> _TEXTAUSZUG_
________________________

Die Mitglieder der Familie Habsburg fanden sich nun ohne Herrschaft im europäischen Exil wieder. Wilhelm führte in den zwanziger und dreißiger Jahren des letzten Jahrhunderts das Leben eines hochadeligen bisexuellen Bonvivants in den Hauptstädten Europas. Dabei zeigte er sich nicht sonderlich geschickt in der Wahl seines Umfeldes. So bewegte er sich Anfang der zwanziger Jahre im Umfeld des ehemaligen deutschen Generals Ludendorff und damit auch in der Nähe der beginnenden Bewegung des Nationalsozialismus. In den dreißiger Jahren war er in Paris in eine Betrugsaffäre verwickelt, die ihn zwang, das französische Exil zu verlassen.

________________________

> _AUSGANGSDATEN_
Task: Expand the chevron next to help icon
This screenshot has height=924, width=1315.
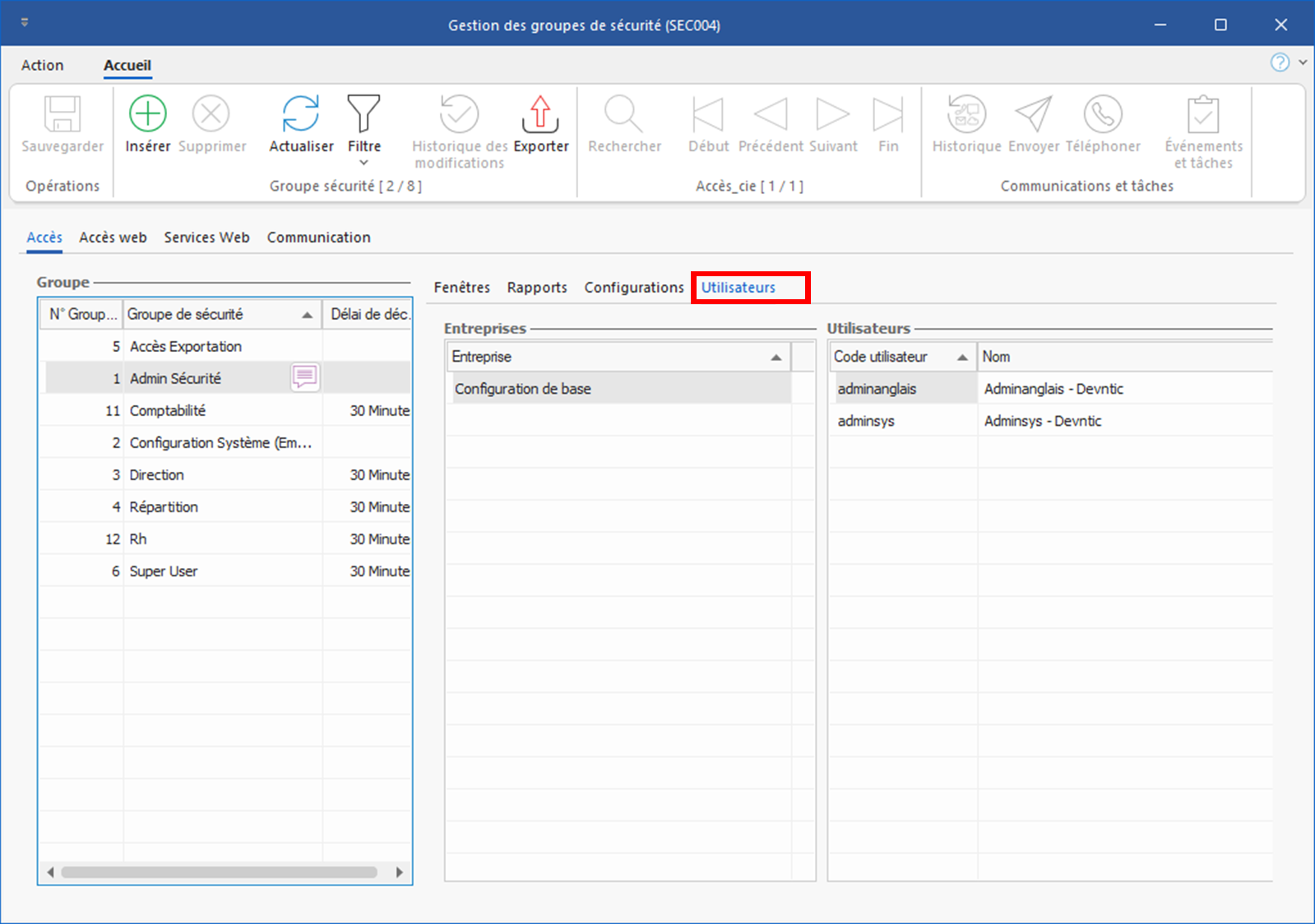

________________________

> _GESTELLTE AUFGABEN_
1. In welcher Stadt geriet Wilhelm laut dem Text über das Exil der Familie Habsburg in den dreißiger Jahren in eine Betrugsaffäre?
2. Setze den Text über das Exil der Familie Habsburg im Anschluss an seinen letzten Satz fort.

> _ANTWORTEN IM ÜBERBLICK_
1. In Paris.

2.
Trotz allem behielt er sein Ziel, in einer unabhängigen Ukraine eine Rolle zu spielen, weiterhin im Auge. Die Aussichten dafür waren allerdings nach 1918 gegen Null gesunken. Mit dem zweiten Weltkrieg keimte für Wilhelm noch einmal Hoffnung auf. Nach diversen Spionageaktivitäten wurde er jedoch vom sowjetischen Geheimdienst entführt, gefangen gesetzt und er starb 1948 in Kiew im Land seiner Hoffnung im Gefängnis.

Lohnt es sich, diese Biographie über einen Mann, der in seinem Leben übers Plänemachen nicht hinaus gekommen ist, zu lesen? Ein klares nein, wenn man nur das Leben des Wilhelm von Habsburg betrachtet. Ein klares ja, wenn man über Wilhelm eine Innenansicht in die Herrscherfamilie Habsburg gewinnen will. Ein klares ja auch, wenn man sich für die Kräfte- und Machtverhältnisse innerhalb der Donaumonarchie und Osteuropas interessiert. Hier ist Snyder Spezialist und arbeitet sehr genau sowohl die Geschichte der österreichisch – ungarischen Monarchie auf, als auch der Entwicklungen Osteuropas im 19. und 20. Jahrhundert.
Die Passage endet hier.